12. “The United States government,
through the Food & Drug Administration ("FDA"), has recognized
that opioid medication has risks but also great benefits for patients suffering
from pain, which is why the FDA designated opioids as Schedule II drugs
available only through prescriptions issued by prescribers registered with the
Drug Enforcement Administration ("DEA"). The FDA continues to approve
these drugs for use where medically appropriate, and when the FDA was requested
in 2013, at a time when the opioid crisis was already full blown, to impose
dose or duration limits, the FDA declined to do so, leaving such decisions
instead to the healthcare practitioner in consultation with his or her
patient.” (Complaint ¶ 9.)
DENIED.
These allegations
will be permitted as relevant to Plaintiff’s discrimination theory.
13. “Similarly, the California
Legislature has approved, and continues to approve, the availability of opioid
medications and has passed a Patient's Bill of Rights related to opioid
medication treatment. Cal. Health & Safety Code §124960.” (Complaint ¶ 10.)
DENIED.
These allegations
will be permitted as relevant to Plaintiff’s discrimination theory.
14. “The California Patient's Bill of
Rights provides: (a) A patient who suffers from severe chronic intractable pain
has the option to request or reject the use of any or all modalities in order
to relieve his or her pain. (b) A patient who suffers from severe chronic
intractable pain has the option to choose opiate medications to relieve that
pain without first having to submit to an invasive medical procedure, which is
defined as surgery, destruction of a nerve or other body tissue by manipulation,
or the implantation of a drug delivery system or device, as long as the
prescribing physician acts in conformance with the California Intractable Pain Treatment
Act, Section 2241.5 of the Business and
Professions Code.( c ) The patient's physician may refuse to prescribe
opiate medication for the patient who requests a treatment for severe chronic
intractable pain. However, that physician shall inform the patient that there
are physicians who treat pain and whose methods include the use of opiates. (d)

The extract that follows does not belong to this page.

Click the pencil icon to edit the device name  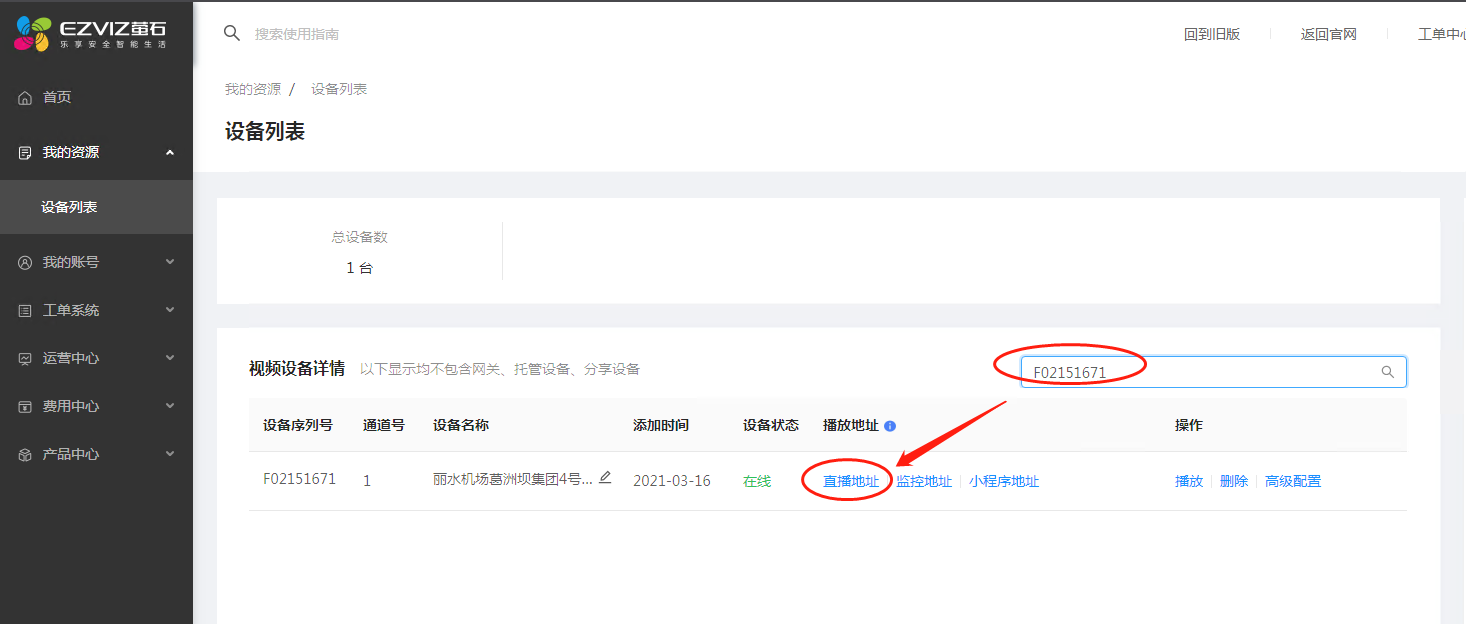605,478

A physician who uses opiate therapy to relieve severe chronic intractable pain
may prescribe a dosage deemed medically necessary to relieve the patient's
pain, as long as that prescribing is in conformance with Section 2241.5 of the
Business and Professions Code. (e) A
patient may voluntarily request that
his or her physician provide an identifying notice of the prescription for
purposes of emergency treatment or law enforcement identification. Cal. Health
& Safety Code§ 124961.” (Complaint ¶ 11.)
DENIED.
These allegations
will be permitted as relevant to Plaintiff’s discrimination theory.

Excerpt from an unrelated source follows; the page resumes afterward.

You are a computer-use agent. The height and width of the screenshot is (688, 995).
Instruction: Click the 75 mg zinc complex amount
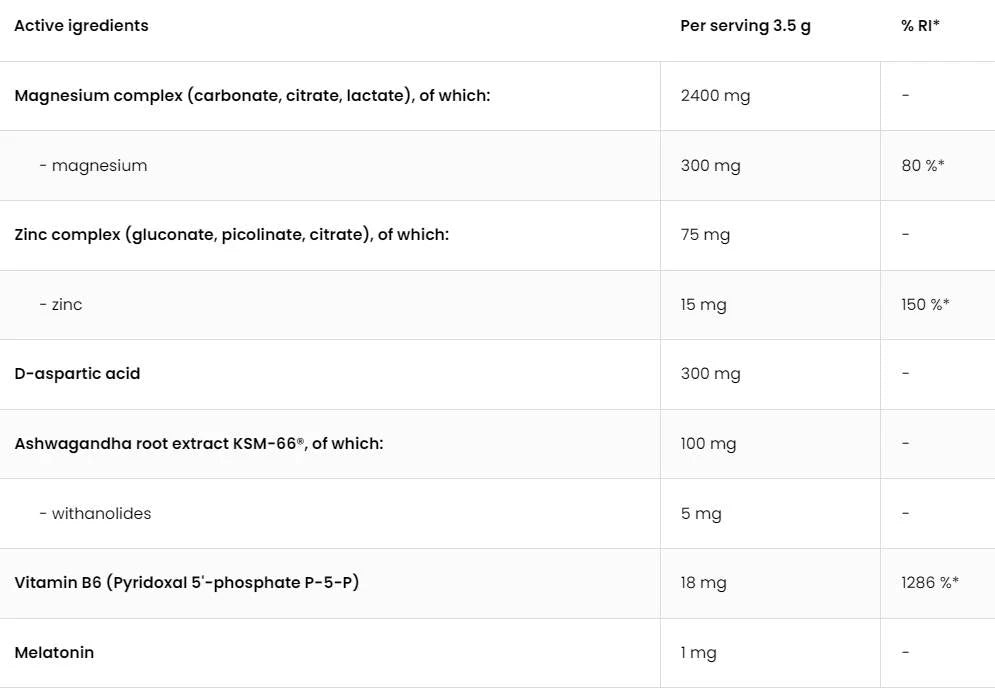click(x=705, y=235)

15. “The initial, and primary,
responsibility for issuing a valid prescription is with the treating physician.
Before prescribing opioids for any patient, the treating physician must conduct
and document a complete medical history and physical examination of the
patient. The examination will include a review and analysis of the condition
for which the treatment is sought and its cause, the nature and intensity of
the patient's pain, current and past treatments for the condition and pain,
underlying or coexisting diseases or conditions and a review of medical records
and previous diagnostic studies. The physician then develops a treatment plan
and treatment goals, including curing, if possible, the underlying medical condition,
decreasing pain and increasing function, improving pain associated effects
(e.g., sleeping issues, depression, anxiety, etc.), screen for treatment side effects,
and avoiding unnecessary or excessive medication. The plan is evaluated and
updated throughout the course of treatment so that it continues to be appropriate
and realistic.” (Complaint ¶ 23.)
DENIED.
These allegations
will be permitted as relevant to Plaintiff’s discrimination theory.
16. “Plaintiff already spends hours a
week in doctors' offices and on the phone with insurers and billing
departments, and is already hindered by pain and fatigue.”(Complaint ¶ 28.)
DENIED.
These allegations
will be permitted as relevant to Plaintiff’s disability.
Plaintiff
is given 30 days’ leave to amend where indicated.